What to do:
1. In the reflection on Juniper's diagnosis, what did Kenny B say after listening quietly?
2. In the reflection on Juniper's diagnosis, what medical things did the narrator and Coley describe to Kenny B? List every one.
3. Go on with the reflection on Kenny B's advice, starting after its final sentence.

Extract provided:
..............................

[sharing more that I've learned]
Coley and I sat in the living room of our small brick ranch. Vegetarians on a leather couch looking across the room at our friend Kenny B, who was casually holding Laurel in one arm like a pro. Ken, who has many siblings but no kids, has come in and out of our lives for many years as he has traveled the world. We sat in the living room as the sun set behind him and Coley and I told him about Juniper's diagnosis.
At the time, the girls were just a few months old. I held Juniper close to my body, readjusting my position each time her head sagged forward.
We told him all about the hospitals and the wires and IVs, the spinal taps. He sat and listened quietly. And then he said something very wise, that I can only assume he picked up from some wise old monk in the mountains of Tibet. He looked at us with his usual placid yet playful demeanor and said:
"Well, no one wants to beat the game on easy."
He was right. I had recently beat "Uncharted" on easy and it was not very satisfying. I had also been through times in my life when I didn't feel challenged, times when I was living easy. Those times were great, but I don't want them etched on my tombstone.
The times in my life when I've been challenged to work hard in order to do what I thought was right or to make the world a better place - those times have been the most fulfilling. Those times have filled me with energy. Those are the times I remember (and want to be remembered for) the most.

..............................

[Saved entries]
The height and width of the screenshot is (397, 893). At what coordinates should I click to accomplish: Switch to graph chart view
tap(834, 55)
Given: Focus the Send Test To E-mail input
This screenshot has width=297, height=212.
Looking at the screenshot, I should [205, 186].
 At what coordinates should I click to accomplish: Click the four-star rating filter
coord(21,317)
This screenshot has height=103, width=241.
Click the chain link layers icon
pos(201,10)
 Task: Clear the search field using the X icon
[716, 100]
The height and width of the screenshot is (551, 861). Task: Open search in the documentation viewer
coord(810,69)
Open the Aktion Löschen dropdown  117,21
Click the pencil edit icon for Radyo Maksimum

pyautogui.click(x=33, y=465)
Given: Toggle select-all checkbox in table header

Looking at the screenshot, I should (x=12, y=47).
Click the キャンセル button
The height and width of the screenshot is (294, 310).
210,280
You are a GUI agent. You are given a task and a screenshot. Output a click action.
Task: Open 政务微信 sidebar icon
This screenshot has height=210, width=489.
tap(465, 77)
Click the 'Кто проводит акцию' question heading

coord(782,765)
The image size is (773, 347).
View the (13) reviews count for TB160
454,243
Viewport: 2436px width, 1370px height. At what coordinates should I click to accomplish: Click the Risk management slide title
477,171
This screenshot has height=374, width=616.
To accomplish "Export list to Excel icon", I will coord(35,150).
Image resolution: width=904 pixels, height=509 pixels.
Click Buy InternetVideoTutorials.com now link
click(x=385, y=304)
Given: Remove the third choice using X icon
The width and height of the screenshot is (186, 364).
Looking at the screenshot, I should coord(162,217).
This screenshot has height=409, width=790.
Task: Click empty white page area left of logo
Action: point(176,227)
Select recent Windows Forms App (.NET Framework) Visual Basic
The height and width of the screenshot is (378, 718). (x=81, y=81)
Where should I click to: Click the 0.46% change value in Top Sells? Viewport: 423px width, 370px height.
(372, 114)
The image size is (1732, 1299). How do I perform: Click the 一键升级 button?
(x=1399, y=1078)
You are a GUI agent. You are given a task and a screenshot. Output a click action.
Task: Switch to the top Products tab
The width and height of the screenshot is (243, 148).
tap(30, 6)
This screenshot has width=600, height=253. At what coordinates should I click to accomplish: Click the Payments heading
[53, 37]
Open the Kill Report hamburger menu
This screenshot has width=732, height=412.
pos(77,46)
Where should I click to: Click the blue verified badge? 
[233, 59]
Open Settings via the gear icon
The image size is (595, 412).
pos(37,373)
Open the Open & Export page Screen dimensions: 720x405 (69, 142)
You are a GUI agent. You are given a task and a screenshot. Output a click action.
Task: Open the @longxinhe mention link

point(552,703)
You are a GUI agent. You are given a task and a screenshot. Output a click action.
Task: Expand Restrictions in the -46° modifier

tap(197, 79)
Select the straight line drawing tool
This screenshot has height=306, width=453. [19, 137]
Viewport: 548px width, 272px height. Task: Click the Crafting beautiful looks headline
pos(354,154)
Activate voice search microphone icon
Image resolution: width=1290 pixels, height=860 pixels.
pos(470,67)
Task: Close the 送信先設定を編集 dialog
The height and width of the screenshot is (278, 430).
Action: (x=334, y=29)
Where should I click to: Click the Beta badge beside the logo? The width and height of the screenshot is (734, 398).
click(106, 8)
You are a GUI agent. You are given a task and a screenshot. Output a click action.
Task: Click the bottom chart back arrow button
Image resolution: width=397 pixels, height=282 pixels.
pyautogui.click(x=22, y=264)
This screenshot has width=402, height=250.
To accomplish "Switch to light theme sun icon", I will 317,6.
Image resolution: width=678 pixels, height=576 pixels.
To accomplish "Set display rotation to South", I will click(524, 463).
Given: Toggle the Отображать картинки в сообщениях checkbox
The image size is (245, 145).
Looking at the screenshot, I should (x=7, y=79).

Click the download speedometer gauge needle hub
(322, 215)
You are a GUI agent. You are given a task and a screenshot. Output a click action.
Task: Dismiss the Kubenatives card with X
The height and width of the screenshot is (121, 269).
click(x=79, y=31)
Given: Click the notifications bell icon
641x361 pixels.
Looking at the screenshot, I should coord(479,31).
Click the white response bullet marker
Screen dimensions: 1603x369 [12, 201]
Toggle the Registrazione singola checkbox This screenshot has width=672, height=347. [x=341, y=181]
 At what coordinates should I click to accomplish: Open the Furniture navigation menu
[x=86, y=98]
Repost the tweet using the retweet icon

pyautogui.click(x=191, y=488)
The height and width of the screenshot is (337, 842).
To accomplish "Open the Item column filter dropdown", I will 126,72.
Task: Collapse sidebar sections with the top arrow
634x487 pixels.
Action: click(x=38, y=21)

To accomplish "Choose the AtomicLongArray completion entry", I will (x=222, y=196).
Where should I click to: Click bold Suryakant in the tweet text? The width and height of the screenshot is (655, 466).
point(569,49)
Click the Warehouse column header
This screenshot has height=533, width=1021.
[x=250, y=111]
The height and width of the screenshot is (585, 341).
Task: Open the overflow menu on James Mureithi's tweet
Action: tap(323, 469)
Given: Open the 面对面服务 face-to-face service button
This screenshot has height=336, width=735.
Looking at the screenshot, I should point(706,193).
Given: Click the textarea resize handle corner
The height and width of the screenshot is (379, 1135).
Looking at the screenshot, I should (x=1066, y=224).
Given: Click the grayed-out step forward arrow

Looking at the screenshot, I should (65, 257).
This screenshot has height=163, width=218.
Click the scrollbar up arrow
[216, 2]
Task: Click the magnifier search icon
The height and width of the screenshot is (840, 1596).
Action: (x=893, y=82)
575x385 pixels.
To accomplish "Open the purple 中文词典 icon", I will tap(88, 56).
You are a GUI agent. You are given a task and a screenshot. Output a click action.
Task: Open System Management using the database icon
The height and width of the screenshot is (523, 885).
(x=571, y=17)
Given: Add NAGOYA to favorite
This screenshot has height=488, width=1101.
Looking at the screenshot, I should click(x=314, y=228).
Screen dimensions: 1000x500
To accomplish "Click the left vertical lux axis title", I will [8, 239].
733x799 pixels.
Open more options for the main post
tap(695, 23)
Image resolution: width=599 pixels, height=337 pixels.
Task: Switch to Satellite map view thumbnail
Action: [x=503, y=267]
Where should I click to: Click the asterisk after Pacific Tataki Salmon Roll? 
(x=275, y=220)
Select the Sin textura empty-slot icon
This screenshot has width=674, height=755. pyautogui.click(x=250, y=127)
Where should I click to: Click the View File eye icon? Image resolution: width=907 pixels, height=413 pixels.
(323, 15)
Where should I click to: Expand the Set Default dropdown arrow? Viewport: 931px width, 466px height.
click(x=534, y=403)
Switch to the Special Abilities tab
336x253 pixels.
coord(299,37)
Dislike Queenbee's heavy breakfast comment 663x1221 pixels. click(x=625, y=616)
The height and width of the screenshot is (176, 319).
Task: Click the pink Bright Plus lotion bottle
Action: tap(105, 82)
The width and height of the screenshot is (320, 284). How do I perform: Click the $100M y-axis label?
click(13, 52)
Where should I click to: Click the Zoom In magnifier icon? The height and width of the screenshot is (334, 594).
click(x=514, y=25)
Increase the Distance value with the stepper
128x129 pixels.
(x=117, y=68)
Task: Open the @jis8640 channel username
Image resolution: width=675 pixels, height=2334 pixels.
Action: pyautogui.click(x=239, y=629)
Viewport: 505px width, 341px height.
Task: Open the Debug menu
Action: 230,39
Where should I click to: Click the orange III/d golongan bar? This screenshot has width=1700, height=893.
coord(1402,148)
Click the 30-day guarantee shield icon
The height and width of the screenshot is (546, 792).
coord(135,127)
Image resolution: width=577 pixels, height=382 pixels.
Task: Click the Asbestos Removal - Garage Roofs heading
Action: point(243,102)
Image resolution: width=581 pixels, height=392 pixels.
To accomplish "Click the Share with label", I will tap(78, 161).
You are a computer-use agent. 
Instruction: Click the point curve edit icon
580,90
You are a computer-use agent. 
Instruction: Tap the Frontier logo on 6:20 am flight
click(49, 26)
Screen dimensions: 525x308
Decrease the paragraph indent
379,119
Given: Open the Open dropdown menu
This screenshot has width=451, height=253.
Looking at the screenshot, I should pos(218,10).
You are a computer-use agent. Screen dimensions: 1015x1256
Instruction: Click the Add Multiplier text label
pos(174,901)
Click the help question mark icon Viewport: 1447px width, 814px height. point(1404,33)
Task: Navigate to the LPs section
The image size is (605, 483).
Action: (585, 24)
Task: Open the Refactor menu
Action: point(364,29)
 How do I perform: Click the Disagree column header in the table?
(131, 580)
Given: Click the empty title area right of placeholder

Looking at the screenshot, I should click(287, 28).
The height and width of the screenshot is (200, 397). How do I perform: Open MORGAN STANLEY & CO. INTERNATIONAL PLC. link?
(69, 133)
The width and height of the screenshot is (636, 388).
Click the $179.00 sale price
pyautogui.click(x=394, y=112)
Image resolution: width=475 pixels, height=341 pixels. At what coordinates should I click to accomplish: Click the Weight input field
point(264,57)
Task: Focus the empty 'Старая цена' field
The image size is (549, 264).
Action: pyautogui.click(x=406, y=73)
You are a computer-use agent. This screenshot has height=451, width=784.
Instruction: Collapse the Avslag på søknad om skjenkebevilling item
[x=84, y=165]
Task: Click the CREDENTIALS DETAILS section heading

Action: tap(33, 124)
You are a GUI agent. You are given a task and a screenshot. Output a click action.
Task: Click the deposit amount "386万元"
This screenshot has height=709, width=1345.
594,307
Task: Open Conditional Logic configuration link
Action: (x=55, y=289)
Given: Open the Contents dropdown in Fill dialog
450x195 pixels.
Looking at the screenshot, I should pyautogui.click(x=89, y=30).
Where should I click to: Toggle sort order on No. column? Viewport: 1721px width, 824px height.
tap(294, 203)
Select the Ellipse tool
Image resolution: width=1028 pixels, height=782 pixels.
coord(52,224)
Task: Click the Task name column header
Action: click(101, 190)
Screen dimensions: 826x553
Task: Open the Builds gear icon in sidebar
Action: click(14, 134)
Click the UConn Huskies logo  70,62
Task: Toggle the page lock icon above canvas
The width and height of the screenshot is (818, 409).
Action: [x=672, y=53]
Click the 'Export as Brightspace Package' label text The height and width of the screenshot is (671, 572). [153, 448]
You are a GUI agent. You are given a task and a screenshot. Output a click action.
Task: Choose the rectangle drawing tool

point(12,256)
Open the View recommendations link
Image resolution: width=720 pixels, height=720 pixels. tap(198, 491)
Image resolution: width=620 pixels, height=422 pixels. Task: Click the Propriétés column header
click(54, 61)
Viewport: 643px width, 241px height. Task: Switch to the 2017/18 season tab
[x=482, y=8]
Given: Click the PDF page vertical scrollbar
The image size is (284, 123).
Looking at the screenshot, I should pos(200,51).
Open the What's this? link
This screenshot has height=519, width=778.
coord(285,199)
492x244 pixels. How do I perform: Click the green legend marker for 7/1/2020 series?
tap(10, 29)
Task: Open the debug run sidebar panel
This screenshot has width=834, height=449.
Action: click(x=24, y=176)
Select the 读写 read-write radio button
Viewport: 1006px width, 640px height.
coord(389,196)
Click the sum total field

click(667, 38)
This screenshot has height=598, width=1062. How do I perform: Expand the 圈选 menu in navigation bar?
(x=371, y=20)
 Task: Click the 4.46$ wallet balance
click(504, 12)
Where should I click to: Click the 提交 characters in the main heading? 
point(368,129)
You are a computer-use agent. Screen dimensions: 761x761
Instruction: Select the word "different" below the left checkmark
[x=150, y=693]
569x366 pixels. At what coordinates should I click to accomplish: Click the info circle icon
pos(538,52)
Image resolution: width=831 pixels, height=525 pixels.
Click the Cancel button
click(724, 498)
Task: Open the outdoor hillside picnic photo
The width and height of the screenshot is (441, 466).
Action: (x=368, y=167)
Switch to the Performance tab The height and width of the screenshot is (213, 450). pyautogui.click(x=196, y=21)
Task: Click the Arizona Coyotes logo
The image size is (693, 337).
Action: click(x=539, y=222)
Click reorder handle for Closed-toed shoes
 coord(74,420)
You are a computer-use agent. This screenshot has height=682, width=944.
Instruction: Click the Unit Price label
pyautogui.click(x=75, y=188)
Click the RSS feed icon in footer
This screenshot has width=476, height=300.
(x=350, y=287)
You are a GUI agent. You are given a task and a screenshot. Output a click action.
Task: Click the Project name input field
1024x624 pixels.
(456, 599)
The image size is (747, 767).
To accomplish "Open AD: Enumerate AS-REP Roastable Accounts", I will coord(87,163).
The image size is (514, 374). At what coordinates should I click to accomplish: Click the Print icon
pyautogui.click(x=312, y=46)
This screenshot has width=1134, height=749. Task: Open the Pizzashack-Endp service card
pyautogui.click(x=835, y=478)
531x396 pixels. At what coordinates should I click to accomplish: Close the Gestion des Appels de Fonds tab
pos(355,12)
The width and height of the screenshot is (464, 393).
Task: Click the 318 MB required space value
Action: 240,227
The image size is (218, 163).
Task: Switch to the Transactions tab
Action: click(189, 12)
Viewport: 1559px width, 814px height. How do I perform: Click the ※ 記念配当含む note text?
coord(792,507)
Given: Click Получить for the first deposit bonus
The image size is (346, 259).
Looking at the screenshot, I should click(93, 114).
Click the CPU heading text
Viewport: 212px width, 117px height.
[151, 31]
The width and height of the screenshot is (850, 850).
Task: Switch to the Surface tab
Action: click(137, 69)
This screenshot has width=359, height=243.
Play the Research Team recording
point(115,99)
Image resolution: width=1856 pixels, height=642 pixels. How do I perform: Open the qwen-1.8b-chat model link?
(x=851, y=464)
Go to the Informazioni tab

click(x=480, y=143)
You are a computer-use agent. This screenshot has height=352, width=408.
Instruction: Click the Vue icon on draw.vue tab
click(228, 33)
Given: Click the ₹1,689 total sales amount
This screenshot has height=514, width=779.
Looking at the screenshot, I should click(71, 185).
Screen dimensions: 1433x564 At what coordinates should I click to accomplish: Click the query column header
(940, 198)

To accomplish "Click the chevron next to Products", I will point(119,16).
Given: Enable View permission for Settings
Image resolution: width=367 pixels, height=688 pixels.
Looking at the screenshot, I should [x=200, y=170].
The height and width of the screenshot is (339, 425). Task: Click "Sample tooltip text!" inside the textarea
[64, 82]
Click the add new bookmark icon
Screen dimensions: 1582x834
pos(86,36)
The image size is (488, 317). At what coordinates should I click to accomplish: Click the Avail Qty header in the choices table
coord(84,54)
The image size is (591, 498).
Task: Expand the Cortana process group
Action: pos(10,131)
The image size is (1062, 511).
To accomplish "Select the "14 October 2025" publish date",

..............................

Results of the tasks:
1. "Well, no one wants to beat the game on easy."

2. Hospitals, wires, IVs, spinal taps

3.
After having the girls, my life has become more difficult, but it is never boring. The bad has been worse and the good has been better. It's the feeling you get at the end of a long race, the diploma, the promotion, the award, over and over and over again each day. I know there are challenges ahead. I know there are steep mountains to climb. But the steeper climbs always provide the better views. So I'll be up for the challenge.
When I have to wake up at 5AM and feed tiny screaming babies. When I have to clean human feces from my hands. When The notifications pop up on my phone twice a day to remind me to give June her medicine. I'll be up for the challenge.
When I have to take the girls to all of their twenty million doctors appointments. When I have to do June's stretches despite her cries. When the girls push all my buttons. I'll be up for the challenge. And when they get older and yet older again and the new things come along, I'll be up for the challenge.
Because no one wants to beat the game on easy.